Friday, July 18, 2008

What Is That Horrible Noise?

I was in my office, type-type-tapping away on my laptop when I heard it from the next room, where Baby Bear was hanging out with the dogs: An explosively loud, very wet, razzy-whoopee noise that sounded as if a team of professional steam cleaners would be required to clean up the result.

As I got up to investigate, I heard it again—noisy, ominously spluttering, certainly messy. I didn’t know if it was Bear or Beagle, and I wasn’t sure which I preferred.

I entered the family room to find the dogs quietly curled up on the sofa. Bear was on the adjacent leather loveseat. I saw nothing, and smelled nothing. Bewildered, I asked Bear if he needed “to go.”

He responded by leaning over, pressing his open mouth against the arm of the leather loveseat, and blowing a slobbery raspberry on it.

That was the noise I’d heard. He sat up and repeated the procedure on his leg.

What do you call this act? I've done it to all three of my children--in fact, all I ever had to do was open my mouth wide, and they'd come running over hiking up their shirts.
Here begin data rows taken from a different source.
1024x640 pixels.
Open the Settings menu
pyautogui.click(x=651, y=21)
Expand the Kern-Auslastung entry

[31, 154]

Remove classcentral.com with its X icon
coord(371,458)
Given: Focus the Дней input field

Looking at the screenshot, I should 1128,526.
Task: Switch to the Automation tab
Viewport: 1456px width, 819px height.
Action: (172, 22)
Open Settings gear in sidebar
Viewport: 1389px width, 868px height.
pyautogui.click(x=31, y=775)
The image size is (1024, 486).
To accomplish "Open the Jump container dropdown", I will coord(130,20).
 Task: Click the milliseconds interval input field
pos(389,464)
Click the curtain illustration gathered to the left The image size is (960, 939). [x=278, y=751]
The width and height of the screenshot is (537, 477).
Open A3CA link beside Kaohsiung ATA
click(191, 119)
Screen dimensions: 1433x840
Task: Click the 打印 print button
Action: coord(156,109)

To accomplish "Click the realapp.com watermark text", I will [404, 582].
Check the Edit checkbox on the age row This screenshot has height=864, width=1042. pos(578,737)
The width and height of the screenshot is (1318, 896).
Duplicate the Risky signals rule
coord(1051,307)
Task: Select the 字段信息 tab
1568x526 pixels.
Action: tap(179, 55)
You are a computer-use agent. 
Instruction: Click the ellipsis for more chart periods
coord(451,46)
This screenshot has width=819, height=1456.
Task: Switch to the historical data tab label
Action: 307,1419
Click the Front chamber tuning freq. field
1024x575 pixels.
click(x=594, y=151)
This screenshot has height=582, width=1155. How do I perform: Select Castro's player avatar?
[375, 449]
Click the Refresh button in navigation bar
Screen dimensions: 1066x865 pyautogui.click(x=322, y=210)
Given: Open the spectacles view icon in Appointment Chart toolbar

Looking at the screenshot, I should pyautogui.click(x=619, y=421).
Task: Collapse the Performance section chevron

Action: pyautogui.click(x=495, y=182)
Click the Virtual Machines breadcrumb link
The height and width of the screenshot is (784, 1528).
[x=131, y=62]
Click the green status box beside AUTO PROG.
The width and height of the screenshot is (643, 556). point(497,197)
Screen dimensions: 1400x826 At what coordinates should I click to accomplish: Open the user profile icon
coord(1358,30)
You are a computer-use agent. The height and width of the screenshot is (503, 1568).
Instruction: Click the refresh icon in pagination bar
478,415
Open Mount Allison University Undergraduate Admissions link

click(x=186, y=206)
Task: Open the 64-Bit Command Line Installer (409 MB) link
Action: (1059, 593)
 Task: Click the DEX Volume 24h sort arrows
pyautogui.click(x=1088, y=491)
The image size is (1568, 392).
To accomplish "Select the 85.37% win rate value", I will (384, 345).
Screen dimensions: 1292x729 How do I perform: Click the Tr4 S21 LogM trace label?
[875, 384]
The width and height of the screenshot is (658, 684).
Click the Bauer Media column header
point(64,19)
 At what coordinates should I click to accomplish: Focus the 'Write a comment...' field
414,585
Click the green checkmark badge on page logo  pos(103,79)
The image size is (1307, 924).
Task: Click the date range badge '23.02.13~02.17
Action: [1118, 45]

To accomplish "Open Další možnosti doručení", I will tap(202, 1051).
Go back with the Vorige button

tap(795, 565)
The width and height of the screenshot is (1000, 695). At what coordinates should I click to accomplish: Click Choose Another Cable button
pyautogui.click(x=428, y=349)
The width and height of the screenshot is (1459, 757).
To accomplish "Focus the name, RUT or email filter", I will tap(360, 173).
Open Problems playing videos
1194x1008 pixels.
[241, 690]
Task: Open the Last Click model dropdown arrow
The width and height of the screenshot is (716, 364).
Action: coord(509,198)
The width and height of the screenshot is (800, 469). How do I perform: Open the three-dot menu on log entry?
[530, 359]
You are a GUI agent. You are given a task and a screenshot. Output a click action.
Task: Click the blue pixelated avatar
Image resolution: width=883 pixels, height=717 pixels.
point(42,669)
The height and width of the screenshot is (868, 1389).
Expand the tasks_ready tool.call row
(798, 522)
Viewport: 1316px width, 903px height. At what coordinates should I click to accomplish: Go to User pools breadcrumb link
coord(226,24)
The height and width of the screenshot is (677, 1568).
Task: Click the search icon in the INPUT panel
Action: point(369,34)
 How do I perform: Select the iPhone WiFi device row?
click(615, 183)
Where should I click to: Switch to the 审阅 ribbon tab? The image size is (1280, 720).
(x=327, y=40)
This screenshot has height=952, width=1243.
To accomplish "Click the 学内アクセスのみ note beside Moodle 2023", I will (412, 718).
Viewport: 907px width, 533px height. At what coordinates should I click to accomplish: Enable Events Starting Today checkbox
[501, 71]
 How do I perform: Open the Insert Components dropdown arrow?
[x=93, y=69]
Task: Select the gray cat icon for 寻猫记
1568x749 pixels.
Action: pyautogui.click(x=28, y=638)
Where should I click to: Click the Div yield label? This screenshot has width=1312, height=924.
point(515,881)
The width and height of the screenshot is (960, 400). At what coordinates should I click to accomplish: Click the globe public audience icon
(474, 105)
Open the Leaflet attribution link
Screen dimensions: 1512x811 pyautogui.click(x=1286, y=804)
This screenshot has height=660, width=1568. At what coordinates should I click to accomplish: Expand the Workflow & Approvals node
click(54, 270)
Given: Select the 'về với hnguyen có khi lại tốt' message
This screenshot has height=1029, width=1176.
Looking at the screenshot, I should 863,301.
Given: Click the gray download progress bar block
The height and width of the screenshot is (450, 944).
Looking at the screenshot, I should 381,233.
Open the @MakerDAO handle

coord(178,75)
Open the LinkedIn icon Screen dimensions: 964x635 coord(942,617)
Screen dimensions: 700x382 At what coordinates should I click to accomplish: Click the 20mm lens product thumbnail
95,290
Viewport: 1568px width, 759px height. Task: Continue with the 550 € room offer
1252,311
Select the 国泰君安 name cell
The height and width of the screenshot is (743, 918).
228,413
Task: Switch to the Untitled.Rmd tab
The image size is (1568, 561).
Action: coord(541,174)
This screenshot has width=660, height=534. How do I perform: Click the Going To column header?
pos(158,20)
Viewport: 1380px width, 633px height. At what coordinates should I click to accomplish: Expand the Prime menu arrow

Mr. Lucky did it to me shortly after we were married, and I remember how it cracked him up fit to die. (No, he hasn’t done it lately; in fact, he hasn’t done it—well, since shortly after we were married. He hasn’t brought me any chocolate lately, either.) I could have sworn he called it a “belly buster”, but when I googled the phrase, all I got were sites related to weight loss. For some reason I thought of “belly blossom” but a search on that only led to expectant mother sites.

So I posed the question on the
TARA message board, clearinghouse for “what do you call it when . . .” questions, describing it as: “The playful act of pressing your open mouth against another person’s flesh to create a sort of suctioning seal, and then you blow to make a sort of razzy whoopee noise.”

If they thought I needed this information for a steamy, spicy love scene I was writing for my latest historical romance, I wasn’t about to disabuse them of that notion.

Most considered it blowing a raspberry, which I thought applied only when you made the noise without touching another person or object with your spluttering mouth. Then new member Beth came up with a word I’d never heard before:
zerbit. I googled that and was amazed to find it in the Urban Dictionary, where it also cited “belly bubbles” as a synonym (I just knew it was also called “belly something” but couldn’t nail it.)

Baby Bear was making zerbits on his leg and on the arm of the leather loveseat. I’m relieved that’s all he was doing.

Tonight we start a week of full moon, accompanied by low pressure systems. Please keep me in your mind while I lose my own.